- _Dataset records_:
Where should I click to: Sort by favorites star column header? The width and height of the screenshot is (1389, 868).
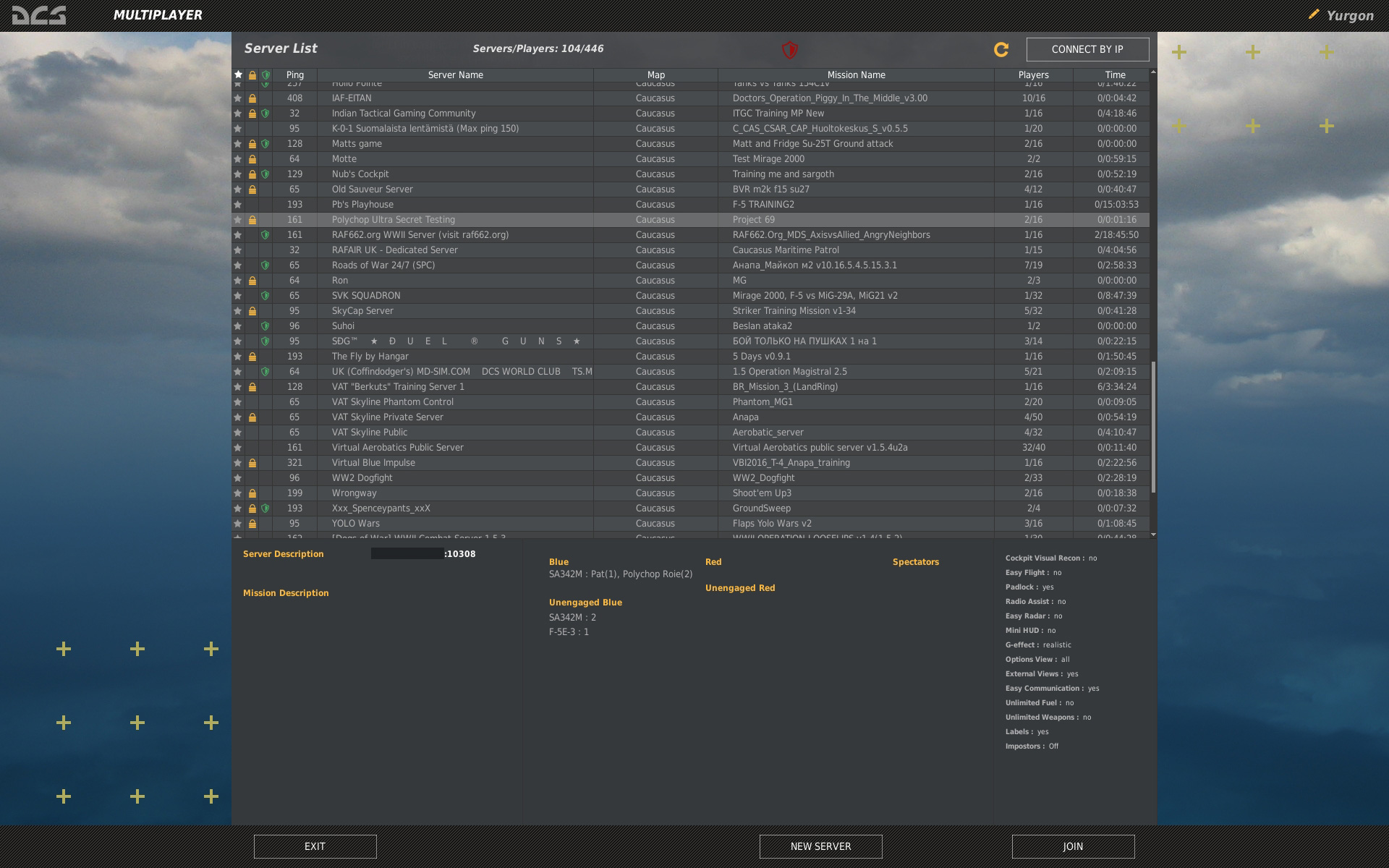click(238, 75)
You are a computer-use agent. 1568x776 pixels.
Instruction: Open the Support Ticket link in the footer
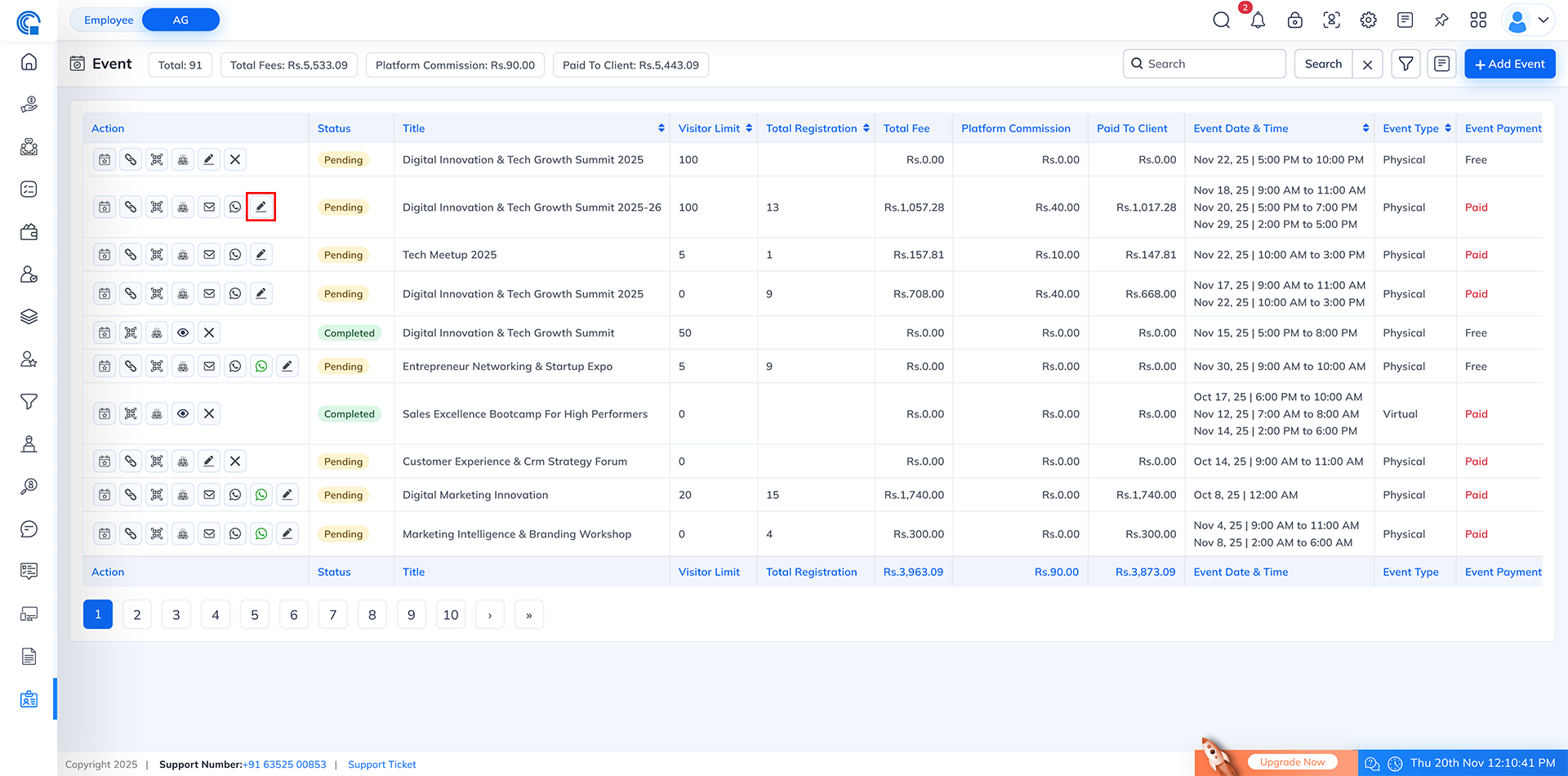click(381, 764)
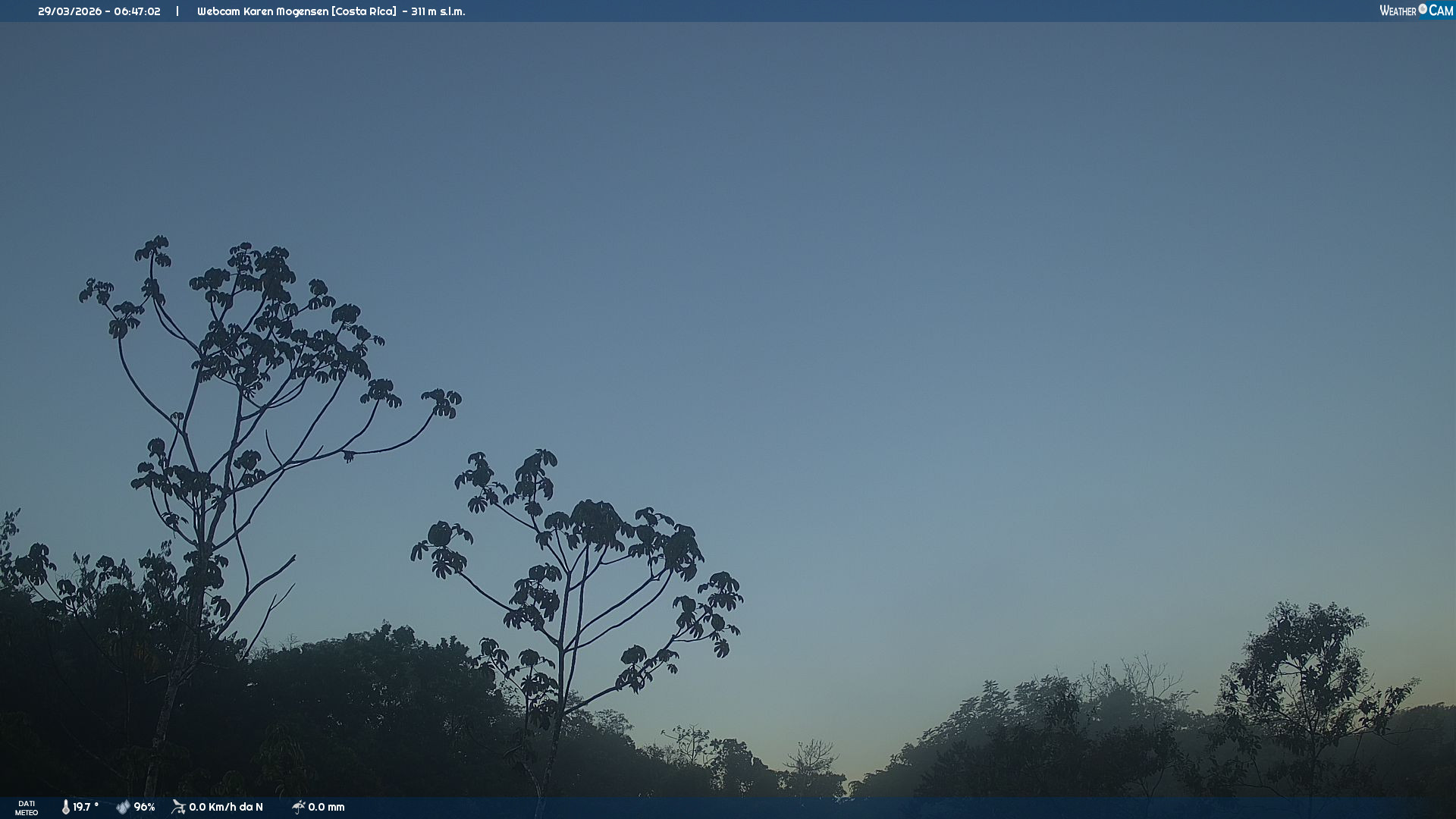Image resolution: width=1456 pixels, height=819 pixels.
Task: Click the [Costa Rica] location text
Action: [364, 11]
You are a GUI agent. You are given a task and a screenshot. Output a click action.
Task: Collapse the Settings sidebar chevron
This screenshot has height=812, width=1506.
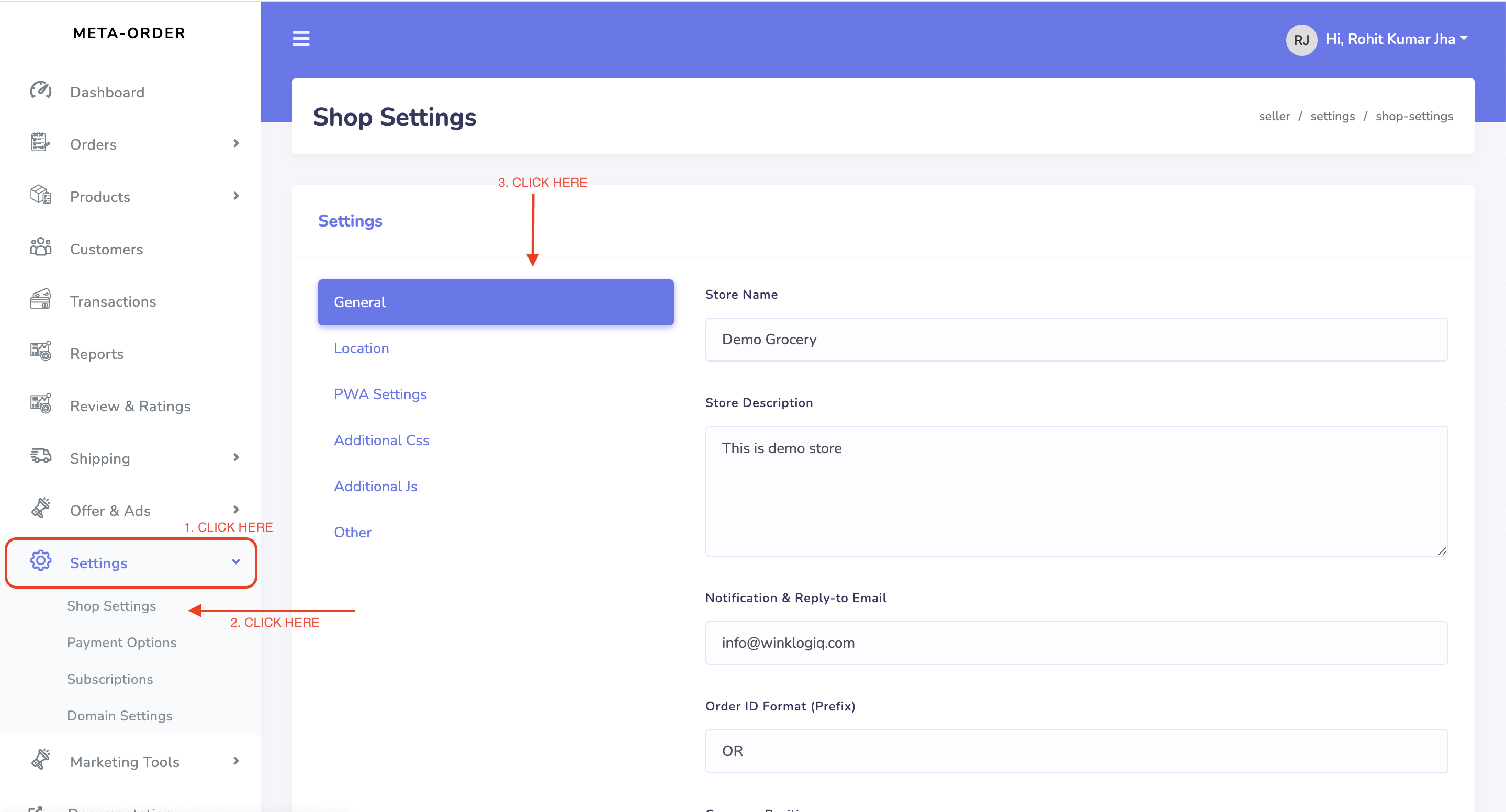[236, 562]
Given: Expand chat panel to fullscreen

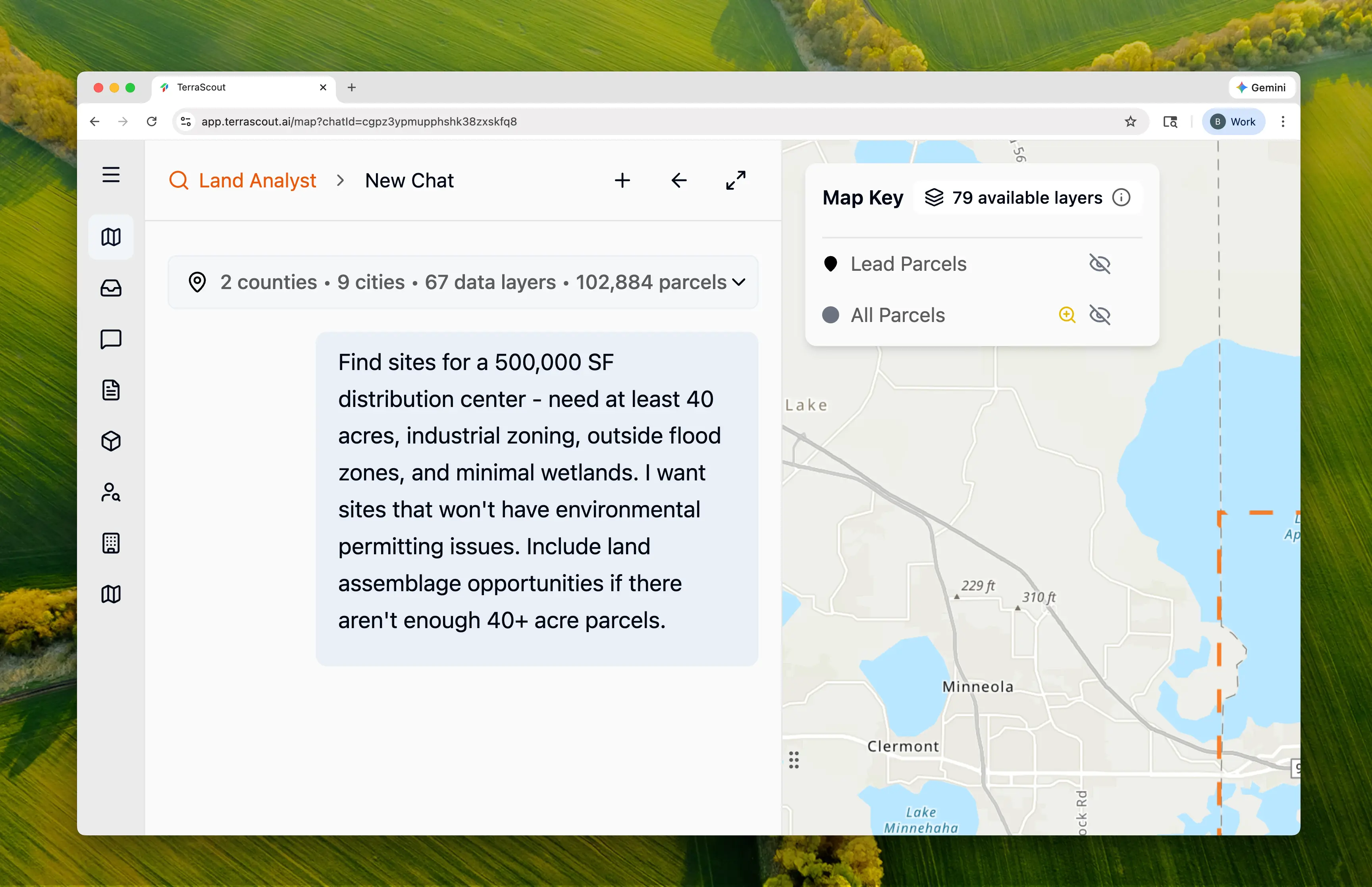Looking at the screenshot, I should (735, 180).
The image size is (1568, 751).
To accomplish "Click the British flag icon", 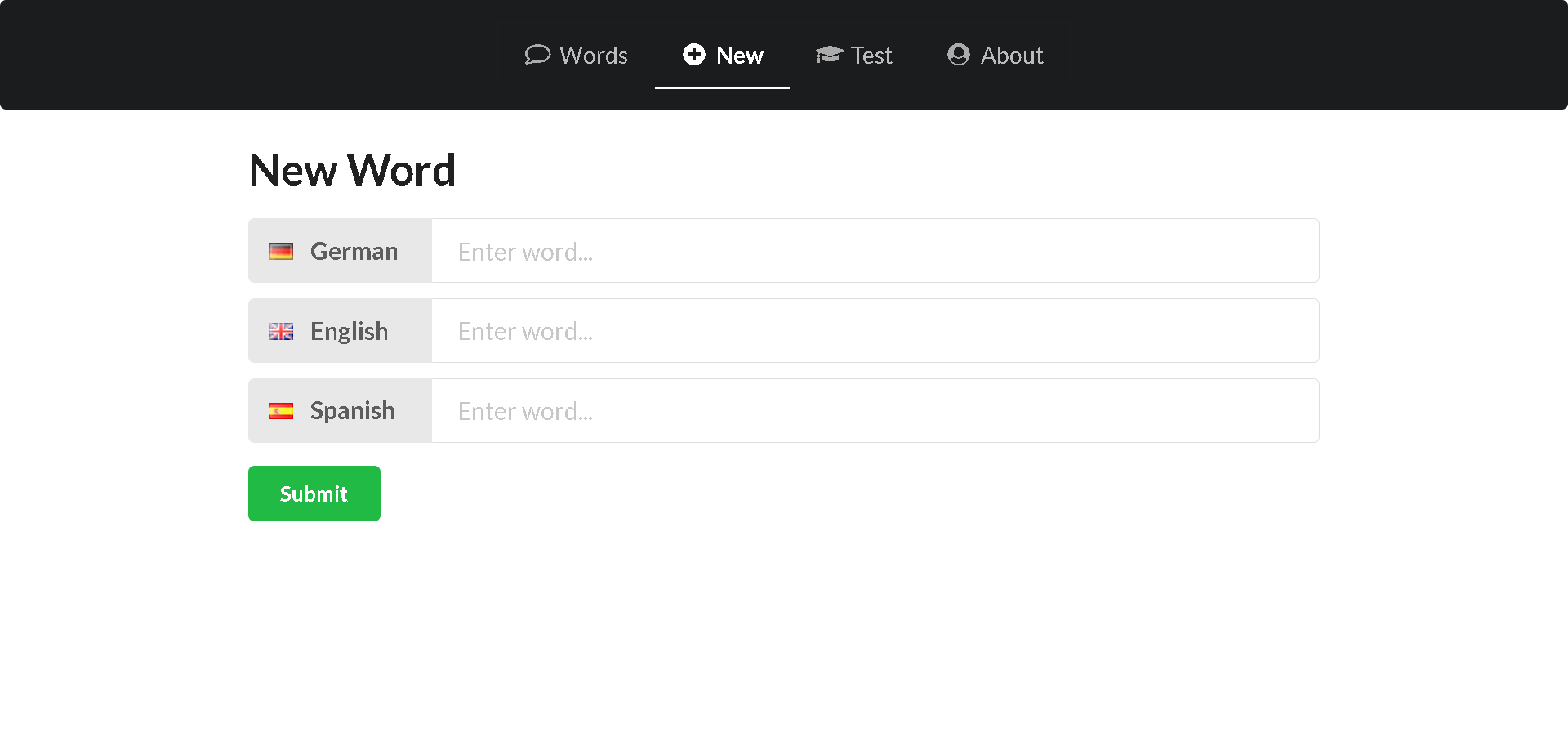I will click(x=280, y=331).
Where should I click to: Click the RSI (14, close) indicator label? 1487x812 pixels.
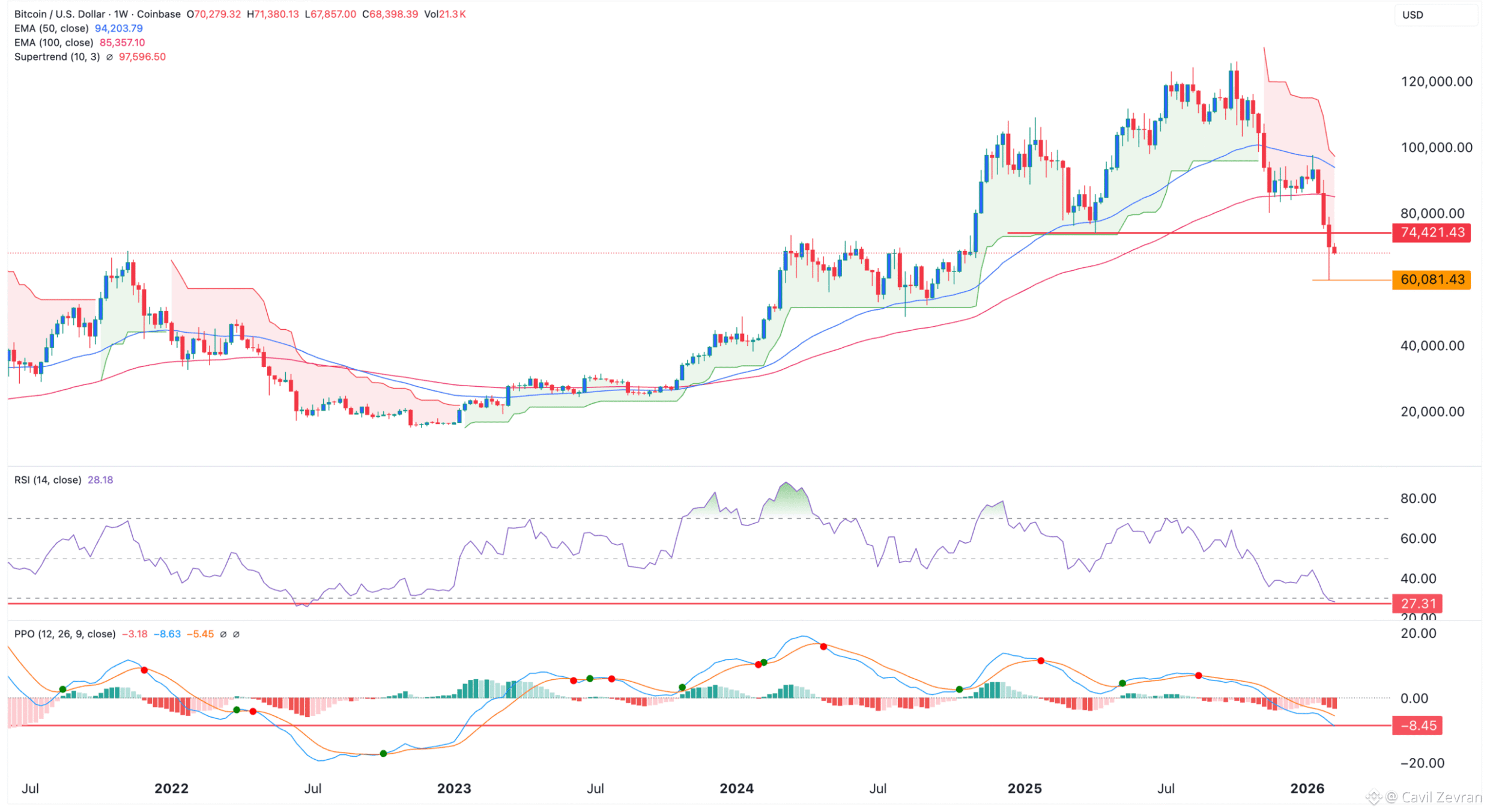pos(47,480)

- _Work to complete_: Only the lines containing "agent" are needed; copy each of them from the data.

- _Exercise solution_:
You are a computer-use agent. 1568x776 pixels.
You are a GUI agent. You are given a task and a screenshot. Output a click action.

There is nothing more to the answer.